* Directions for this task *
Can you copy the data again, requests included, from its first line through the line containing "(x=748, y=356)", shifting each coordinate value in the answers by -19?

---

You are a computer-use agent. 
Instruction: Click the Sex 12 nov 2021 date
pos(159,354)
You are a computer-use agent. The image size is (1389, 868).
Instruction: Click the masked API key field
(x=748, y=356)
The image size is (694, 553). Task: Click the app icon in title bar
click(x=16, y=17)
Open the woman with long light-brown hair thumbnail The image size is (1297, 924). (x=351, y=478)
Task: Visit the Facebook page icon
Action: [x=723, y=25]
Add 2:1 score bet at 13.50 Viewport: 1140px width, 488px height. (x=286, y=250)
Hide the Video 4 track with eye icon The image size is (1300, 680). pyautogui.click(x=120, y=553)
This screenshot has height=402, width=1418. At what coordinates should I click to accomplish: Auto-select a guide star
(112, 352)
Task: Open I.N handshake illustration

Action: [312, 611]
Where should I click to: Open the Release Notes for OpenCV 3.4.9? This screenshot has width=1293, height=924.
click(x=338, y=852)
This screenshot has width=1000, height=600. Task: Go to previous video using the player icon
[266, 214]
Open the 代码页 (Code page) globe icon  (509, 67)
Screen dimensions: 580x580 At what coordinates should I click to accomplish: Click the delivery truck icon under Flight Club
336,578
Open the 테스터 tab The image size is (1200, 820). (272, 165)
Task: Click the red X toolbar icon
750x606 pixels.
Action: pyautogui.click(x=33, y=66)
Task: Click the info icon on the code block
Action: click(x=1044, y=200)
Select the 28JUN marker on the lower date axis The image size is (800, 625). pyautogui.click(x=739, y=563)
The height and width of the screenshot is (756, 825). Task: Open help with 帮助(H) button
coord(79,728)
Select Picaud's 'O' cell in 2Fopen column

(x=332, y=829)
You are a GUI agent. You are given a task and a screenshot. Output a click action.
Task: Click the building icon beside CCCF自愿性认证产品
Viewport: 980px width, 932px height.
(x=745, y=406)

---

* Finished exercise *
You are a computer-use agent. 
Instruction: Click the Sex 12 nov 2021 date
pos(140,335)
You are a computer-use agent. The image size is (1389, 868).
Instruction: Click the masked API key field
(x=729, y=337)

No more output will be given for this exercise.